▶ _What is needed_:
Please copy every line from the following entries in which the word "Bisnis" appears.

- Opening Delimiter -

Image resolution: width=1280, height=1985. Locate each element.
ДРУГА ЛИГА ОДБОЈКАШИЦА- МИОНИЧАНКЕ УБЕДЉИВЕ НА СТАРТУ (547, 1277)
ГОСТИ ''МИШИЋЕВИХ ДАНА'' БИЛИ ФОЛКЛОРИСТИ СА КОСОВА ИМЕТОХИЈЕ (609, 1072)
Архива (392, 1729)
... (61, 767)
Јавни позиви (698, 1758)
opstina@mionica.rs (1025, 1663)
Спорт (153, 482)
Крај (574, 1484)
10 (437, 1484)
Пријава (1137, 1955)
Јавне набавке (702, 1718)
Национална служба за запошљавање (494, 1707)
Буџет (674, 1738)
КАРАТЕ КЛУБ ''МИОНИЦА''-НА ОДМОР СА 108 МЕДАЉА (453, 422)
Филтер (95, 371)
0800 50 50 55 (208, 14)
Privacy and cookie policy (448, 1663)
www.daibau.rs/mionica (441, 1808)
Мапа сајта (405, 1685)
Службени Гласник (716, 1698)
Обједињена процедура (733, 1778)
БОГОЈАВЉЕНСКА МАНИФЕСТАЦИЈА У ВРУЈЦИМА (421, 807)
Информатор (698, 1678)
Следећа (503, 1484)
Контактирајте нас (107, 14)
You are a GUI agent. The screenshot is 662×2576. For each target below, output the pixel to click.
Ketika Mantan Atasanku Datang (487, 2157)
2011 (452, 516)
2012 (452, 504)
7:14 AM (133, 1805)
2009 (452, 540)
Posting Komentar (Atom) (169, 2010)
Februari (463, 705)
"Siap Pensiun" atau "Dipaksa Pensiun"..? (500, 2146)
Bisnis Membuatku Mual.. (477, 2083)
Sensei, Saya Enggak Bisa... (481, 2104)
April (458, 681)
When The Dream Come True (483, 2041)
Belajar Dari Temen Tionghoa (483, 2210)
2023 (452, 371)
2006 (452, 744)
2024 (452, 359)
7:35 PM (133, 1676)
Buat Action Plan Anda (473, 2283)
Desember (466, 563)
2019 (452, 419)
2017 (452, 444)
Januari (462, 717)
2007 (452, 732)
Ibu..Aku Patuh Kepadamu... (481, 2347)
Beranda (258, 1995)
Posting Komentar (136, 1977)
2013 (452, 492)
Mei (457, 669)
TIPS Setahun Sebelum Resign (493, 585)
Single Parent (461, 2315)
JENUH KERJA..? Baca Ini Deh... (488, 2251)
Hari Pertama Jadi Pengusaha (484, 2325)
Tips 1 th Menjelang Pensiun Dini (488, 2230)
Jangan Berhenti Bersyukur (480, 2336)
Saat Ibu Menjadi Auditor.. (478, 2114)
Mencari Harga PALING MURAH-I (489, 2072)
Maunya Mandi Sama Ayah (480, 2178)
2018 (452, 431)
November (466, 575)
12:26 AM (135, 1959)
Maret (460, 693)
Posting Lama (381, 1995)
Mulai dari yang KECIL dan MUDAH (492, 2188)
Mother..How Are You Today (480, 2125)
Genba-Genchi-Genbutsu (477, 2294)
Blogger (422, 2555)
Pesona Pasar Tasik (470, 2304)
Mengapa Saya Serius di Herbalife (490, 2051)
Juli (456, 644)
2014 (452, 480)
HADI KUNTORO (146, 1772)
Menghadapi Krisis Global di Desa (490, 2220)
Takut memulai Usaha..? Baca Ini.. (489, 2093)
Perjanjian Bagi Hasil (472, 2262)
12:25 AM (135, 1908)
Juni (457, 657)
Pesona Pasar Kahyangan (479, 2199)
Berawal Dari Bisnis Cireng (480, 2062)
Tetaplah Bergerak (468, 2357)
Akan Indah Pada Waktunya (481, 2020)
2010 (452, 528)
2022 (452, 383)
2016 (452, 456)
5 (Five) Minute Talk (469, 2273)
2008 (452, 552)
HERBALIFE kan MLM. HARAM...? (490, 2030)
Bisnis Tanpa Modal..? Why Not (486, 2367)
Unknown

- Closing Delimiter -

▶ _Written answer_:
Bisnis Membuatku Mual.. (477, 2083)
Berawal Dari Bisnis Cireng (480, 2062)
Bisnis Tanpa Modal..? Why Not (486, 2367)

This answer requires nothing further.